Читать ««Цигун и жизнь» («Цигун и спорт»)-02 (2001)» онлайн - страница 45

Автор неизвестен

Как всякое древнее и большое искусство, китайская пейзажная живопись, давая простую радость от ее созерцания, требует и определенного эстетического опыта от того, кто с ней соприкасается. Зрителю необходимо внимательно вглядеться в потемневшие шелковые свитки, чтобы заметить ошибочность своих первых поверхностных наблюдений. И тогда он начинает понимать глубокую оправданность и значительность оригинальных выразительных средств и неожиданность решений китайского искусства. Постепенно пробуждается заинтересованность и увлеченность сложным миром развернутых перед ним картин. Первоначальное впечатление однообразия сменяется изумлением перед богатством и красотой поэтического видения действительности. Каждый китайский пейзаж открывается как целый мир, наполненный ощущением то светлой радости земного бытия, то настроением печали, навеянной тишиной и величавостью природы. Человек, постигший существо средневековой китайской живописи, испытывает чувства первооткрывателя, проникшего неожиданно для себя в прекрасный сказочный мир, правдивый и вместе с тем фантастический, где многое ему бесконечно знакомо и близко, а многое почти невероятно. Всматриваясь в китайскую картину, зритель сам невольно словно вступает в нее, превращаясь то в странника, то в исследователя, то в поэта. Художник раскрывает ему сокровенные тайны природы, приближая зрителя к ее жизни, вызывая в нем широкие поэтические ассоциации, как бы раздвигая перед ним границы изображенного.

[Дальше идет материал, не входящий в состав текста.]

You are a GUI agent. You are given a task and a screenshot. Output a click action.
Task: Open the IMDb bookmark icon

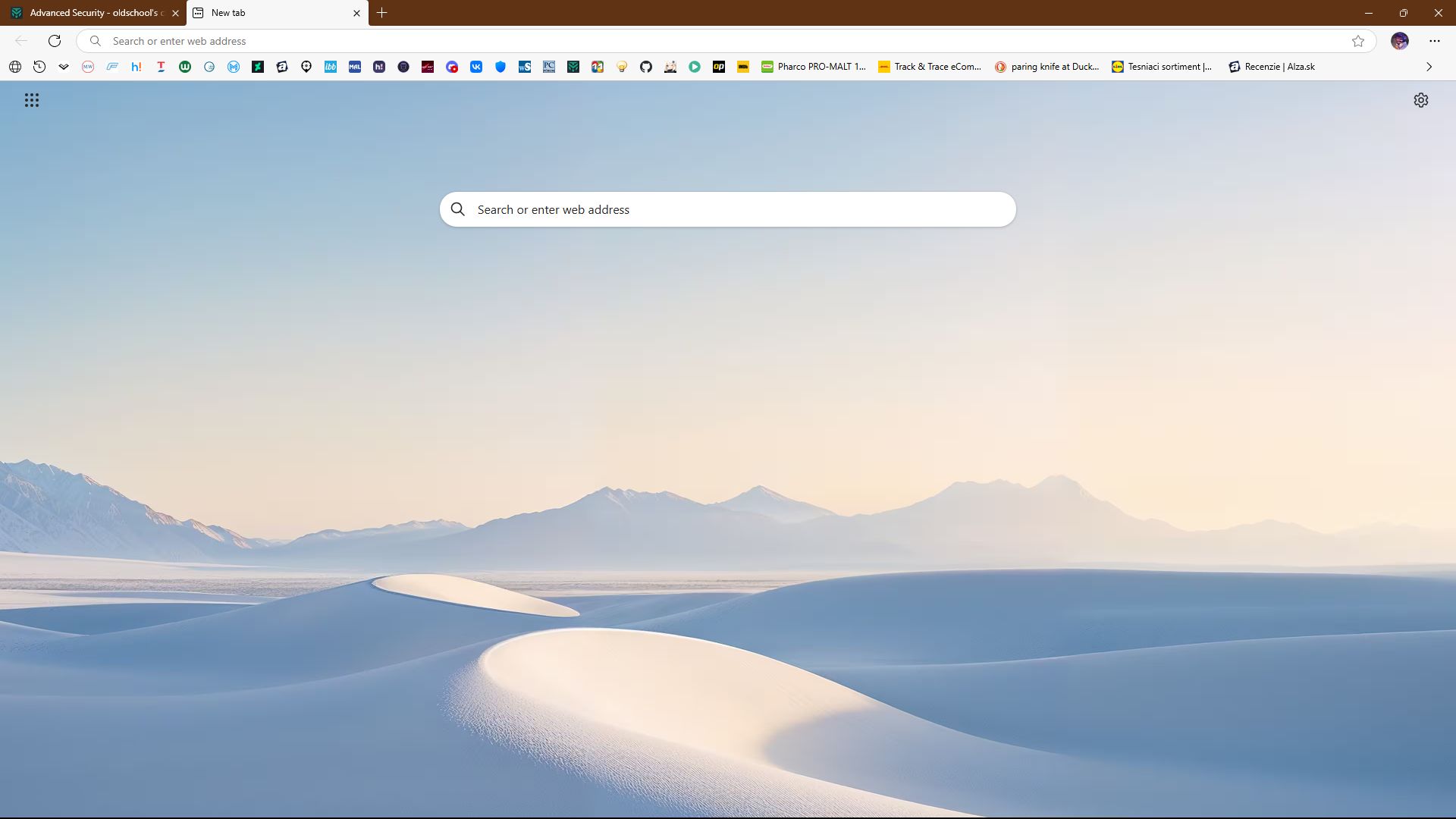[x=743, y=67]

Вся система средневекового мышления с ее сложной символикой отступает на задний план, когда перед взором зачарованного зрителя сменяют друг друга близкие и знакомые его собственным переживаниям картины природы. Нежные, еще безлистые цветущие ветви деревьев, стаи легких птиц, готовых вспорхнуть с качающихся ветвей, одинокие белоснежные цапли, задумчиво стоящие среди стелющихся на осеннем ветру камышей, или дикие утки, задремавшие под весенним солнцем в тихих водоемах, — все это не просто маленькие пейзажные сценки, это такая полнота жизни, что изумленный правдивостью и тонкой поэтической красотой показанного мира зритель захвачен тем острым, почти физическим чувством природы, которым проникнуты представшие перед ним образы. В скромных изображениях он обнаруживает подчас такую глубину и цельность чувства, что самый простой мотив превращается в значительное произведение искусства.